Text under study —
The Department of Health today has published for consultation draft
regulations to allow mitochondrial donation to prevent the transmission of
serious mitochondrial disease from mother to child.
The consultation will close on 21 May.
The consultation will close on 21 May.
This new government consultation is not asking whether but how these controversial techniques for mitochondrial disease should
be implemented. In so doing it sweeps aside genuine ethical and safety concerns
in the headlong rush to push the scientific boundaries.
Rather like the
motorist who asked an Irishman for directions and received the answer, ‘I
wouldn’t start from here’ the government in this new consultation is actually asking
the wrong questions.
Marcy Darnovsky, executive director of the Center for
Genetics and Society in Berkeley, California has previously argued in an piece
titled ‘A
slippery slope to germline modification’ that were the United Kingdom
to grant a regulatory go-ahead, it would unilaterally cross ‘a legal and
ethical line’ observed by the entire international community that
‘genetic-engineering tools’ should not be used ‘to modify gametes or early
embryos and so manipulate the characteristics of future children’. This is now happening.
She is not alone in her concerns. Just this week advisors to
the US Federal Food and Drug Administration (FDA) have expressed
concern that the three-parent embryo procedure could lead to human gene
manipulation and have questioned its ethics and whether the research into it is
as far advanced as some of its advocates claim.
In short, should we be giving treatments to human beings that have not yet been tested fully in animals?

What you will do —
(a) Reproduce the passage of the mitochondrial donation text that opens with the words containing "Rather like the" and closes with "is now happening.", changing "the United Kingdom" to "Britain".
(b) Answer these questions from the mitochondrial donation text:
(i) On what date will the consultation close?
(ii) In what city is the Center for Genetics and Society located?
(iii) Advisors to which US body have expressed concern about the three-parent embryo procedure?
(c) Continue the mitochondrial donation text from its last sentence.
The listing has no connection to the mitochondrial donation text.

[Data entries]
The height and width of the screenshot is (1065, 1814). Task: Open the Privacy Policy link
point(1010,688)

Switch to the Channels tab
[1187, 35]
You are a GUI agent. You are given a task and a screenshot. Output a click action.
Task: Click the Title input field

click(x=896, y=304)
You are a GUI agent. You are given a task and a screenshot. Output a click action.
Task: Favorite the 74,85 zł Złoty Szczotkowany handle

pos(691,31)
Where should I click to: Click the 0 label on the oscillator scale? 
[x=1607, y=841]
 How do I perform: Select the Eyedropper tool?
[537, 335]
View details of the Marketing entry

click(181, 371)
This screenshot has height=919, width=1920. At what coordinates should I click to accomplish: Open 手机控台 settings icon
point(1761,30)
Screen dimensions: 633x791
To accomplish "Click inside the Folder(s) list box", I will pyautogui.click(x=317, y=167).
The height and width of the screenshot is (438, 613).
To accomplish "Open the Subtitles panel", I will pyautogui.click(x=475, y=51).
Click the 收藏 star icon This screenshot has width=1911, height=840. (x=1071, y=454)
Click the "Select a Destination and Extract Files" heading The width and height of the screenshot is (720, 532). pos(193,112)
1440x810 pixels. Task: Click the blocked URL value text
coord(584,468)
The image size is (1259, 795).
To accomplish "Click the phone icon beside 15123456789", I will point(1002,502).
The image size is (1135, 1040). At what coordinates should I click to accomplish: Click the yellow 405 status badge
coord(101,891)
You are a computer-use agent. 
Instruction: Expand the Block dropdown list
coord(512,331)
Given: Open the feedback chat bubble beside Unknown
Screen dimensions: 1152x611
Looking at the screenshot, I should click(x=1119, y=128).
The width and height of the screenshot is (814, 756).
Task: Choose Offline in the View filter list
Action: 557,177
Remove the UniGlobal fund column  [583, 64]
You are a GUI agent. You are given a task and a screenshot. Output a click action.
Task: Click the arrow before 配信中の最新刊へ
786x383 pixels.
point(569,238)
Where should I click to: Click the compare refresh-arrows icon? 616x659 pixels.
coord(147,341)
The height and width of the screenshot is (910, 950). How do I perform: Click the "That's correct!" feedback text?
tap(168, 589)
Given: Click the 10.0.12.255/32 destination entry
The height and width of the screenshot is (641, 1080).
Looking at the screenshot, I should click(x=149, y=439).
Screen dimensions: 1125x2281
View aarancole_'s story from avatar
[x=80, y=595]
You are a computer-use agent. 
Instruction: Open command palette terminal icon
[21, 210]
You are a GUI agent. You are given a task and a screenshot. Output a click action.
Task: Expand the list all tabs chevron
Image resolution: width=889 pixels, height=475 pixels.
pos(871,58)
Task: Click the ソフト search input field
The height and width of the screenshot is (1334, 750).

Results for each task —
(a)
Rather like the
motorist who asked an Irishman for directions and received the answer, ‘I
wouldn’t start from here’ the government in this new consultation is actually asking
the wrong questions.
Marcy Darnovsky, executive director of the Center for
Genetics and Society in Berkeley, California has previously argued in an piece
titled ‘A
slippery slope to germline modification’ that were Britain
to grant a regulatory go-ahead, it would unilaterally cross ‘a legal and
ethical line’ observed by the entire international community that
‘genetic-engineering tools’ should not be used ‘to modify gametes or early
embryos and so manipulate the characteristics of future children’. This is now happening.

(b)
(i) 21 May
(ii) Berkeley, California
(iii) The US Federal Food and Drug Administration (FDA)

(c)
In short, should we be giving treatments to human beings that have not yet been tested fully in animals?
It is deeply regrettable that the government intends to press on recklessly with this controversial technology in real patients in the face of genuine concerns about safety, effectiveness and ethics which have so far prevented its implementation anywhere else in the world.
In many countries around and the world, and by commentators from both secular and faith based scientific backgrounds, Britain is viewed as a rogue state in this area of research.
The Government gave an assurance in 2009 that regulations to
allow treatment would not be made until any proposed techniques were considered
to be effective and safe for use in treatment.
It has still to deliver on this undertaking.
Further background
Christian Medical Fellowship has recently
published a paper on ‘three
parent embryos for mitochondrial disease’ which was strongly critical
of this new technology on both theological and scientific grounds.
This followed submissions that we made on the
issue to both the Human
Fertilisation and Embryology Authority (HFEA) and the Nuffield Council.
We have more recently made
similar points to the US Food and Drug Administration (FDA).